* **Aim of the task**
In the listing below, locate the lines that hold the string "computer". Copy those lines.

_ _ _ _

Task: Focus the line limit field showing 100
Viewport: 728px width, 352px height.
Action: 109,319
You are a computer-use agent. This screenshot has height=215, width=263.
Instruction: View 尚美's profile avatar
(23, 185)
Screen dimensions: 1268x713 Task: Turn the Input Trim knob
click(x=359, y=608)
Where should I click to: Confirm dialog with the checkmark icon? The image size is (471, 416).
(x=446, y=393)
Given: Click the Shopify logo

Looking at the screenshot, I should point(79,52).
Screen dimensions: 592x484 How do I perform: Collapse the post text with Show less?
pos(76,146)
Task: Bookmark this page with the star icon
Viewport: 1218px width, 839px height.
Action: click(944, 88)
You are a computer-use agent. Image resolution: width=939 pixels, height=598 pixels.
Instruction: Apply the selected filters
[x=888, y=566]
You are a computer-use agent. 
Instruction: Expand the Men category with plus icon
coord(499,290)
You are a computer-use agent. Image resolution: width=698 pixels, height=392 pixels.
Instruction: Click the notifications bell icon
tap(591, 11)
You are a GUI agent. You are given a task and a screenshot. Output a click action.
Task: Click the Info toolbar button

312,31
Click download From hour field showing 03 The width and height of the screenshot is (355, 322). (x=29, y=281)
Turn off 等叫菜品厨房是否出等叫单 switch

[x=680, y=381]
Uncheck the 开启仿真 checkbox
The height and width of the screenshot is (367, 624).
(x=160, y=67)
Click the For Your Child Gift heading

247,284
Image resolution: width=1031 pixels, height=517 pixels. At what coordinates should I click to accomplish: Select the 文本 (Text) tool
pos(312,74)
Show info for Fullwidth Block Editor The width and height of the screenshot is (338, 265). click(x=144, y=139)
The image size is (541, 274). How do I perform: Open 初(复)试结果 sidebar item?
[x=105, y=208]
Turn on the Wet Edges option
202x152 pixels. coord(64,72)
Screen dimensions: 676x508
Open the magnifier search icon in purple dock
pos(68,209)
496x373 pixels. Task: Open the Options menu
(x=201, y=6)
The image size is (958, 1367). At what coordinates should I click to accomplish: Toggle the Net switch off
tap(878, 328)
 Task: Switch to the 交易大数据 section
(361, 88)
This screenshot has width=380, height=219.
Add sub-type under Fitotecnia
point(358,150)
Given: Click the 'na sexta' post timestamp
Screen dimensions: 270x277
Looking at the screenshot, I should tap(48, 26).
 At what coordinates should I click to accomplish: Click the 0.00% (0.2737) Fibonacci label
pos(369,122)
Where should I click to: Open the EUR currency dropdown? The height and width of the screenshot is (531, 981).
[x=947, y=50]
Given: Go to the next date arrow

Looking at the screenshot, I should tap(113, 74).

_ _ _ _

* **Completed exercise**
You are a computer-use agent. This screenshot has height=215, width=263.
You are a computer-use agent. Image resolution: width=939 pixels, height=598 pixels.
You are a computer-use agent. 
You are a computer-use agent. Image resolution: width=698 pixels, height=392 pixels.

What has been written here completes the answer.